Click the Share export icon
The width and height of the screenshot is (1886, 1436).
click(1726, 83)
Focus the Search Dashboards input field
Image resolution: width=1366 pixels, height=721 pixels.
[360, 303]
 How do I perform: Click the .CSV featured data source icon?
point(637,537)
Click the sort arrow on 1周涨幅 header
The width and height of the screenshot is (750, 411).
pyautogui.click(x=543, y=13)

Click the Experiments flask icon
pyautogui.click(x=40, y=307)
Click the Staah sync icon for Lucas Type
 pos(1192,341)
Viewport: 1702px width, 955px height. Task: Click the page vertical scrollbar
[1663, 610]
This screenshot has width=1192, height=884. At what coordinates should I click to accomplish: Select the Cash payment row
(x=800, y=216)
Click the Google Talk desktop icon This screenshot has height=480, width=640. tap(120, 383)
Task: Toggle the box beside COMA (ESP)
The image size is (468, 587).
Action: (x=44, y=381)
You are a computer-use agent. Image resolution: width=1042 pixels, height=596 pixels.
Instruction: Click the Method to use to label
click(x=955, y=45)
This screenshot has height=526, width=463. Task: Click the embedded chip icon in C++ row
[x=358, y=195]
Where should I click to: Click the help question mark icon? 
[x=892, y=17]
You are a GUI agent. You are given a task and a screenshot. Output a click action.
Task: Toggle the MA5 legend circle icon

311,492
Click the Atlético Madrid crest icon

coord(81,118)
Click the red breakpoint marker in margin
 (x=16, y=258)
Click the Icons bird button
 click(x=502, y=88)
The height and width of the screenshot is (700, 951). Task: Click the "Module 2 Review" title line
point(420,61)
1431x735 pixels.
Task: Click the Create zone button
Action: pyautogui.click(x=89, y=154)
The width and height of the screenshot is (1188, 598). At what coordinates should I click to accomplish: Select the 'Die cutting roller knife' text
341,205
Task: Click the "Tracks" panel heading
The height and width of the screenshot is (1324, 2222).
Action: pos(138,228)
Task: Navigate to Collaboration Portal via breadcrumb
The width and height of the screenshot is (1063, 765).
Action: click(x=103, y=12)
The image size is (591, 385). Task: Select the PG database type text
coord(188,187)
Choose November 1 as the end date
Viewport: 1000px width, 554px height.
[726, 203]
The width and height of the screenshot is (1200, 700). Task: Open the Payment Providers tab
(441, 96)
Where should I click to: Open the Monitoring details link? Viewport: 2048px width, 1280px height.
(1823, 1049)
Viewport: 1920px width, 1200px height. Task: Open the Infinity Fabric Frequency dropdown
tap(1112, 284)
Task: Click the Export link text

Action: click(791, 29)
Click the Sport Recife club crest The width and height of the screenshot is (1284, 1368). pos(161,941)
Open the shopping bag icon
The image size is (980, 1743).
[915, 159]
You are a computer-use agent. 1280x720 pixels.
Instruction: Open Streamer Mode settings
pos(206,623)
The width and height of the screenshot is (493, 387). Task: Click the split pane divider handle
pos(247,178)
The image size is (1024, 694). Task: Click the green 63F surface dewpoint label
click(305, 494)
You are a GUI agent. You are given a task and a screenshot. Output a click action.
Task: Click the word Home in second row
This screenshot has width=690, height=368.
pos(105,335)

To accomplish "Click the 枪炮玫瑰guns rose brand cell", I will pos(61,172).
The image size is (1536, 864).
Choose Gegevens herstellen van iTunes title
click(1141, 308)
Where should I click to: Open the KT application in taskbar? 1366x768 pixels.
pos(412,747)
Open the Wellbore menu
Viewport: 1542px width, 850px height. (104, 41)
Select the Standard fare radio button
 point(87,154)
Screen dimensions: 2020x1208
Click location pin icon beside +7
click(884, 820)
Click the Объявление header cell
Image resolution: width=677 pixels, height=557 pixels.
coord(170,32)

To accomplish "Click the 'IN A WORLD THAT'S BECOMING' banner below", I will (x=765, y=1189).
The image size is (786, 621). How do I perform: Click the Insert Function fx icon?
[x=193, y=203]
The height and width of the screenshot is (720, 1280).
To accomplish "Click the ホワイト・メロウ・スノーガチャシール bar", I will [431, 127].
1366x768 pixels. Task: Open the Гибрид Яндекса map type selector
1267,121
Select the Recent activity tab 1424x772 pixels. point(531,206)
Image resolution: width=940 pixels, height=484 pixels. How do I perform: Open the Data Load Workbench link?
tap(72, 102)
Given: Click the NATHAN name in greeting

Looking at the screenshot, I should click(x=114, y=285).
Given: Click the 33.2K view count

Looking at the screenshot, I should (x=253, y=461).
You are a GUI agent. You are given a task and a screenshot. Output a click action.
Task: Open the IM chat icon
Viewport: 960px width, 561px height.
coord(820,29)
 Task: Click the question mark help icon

************

Problem to solve
Set down nothing but the lines from the one with "Open the Wellbore menu" through the end of the records, keeping each line exactly as written and including both ends.

Answer to this problem
Open the Wellbore menu
Viewport: 1542px width, 850px height. (104, 41)
Select the Standard fare radio button
 point(87,154)
Screen dimensions: 2020x1208
Click location pin icon beside +7
click(884, 820)
Click the Объявление header cell
Image resolution: width=677 pixels, height=557 pixels.
coord(170,32)

To accomplish "Click the 'IN A WORLD THAT'S BECOMING' banner below", I will (x=765, y=1189).
The image size is (786, 621). How do I perform: Click the Insert Function fx icon?
[x=193, y=203]
The height and width of the screenshot is (720, 1280).
To accomplish "Click the ホワイト・メロウ・スノーガチャシール bar", I will [431, 127].
1366x768 pixels. Task: Open the Гибрид Яндекса map type selector
1267,121
Select the Recent activity tab 1424x772 pixels. point(531,206)
Image resolution: width=940 pixels, height=484 pixels. How do I perform: Open the Data Load Workbench link?
tap(72, 102)
Given: Click the NATHAN name in greeting

Looking at the screenshot, I should click(x=114, y=285).
Given: Click the 33.2K view count

Looking at the screenshot, I should (x=253, y=461).
You are a GUI agent. You are given a task and a screenshot. Output a click action.
Task: Open the IM chat icon
Viewport: 960px width, 561px height.
coord(820,29)
 Task: Click the question mark help icon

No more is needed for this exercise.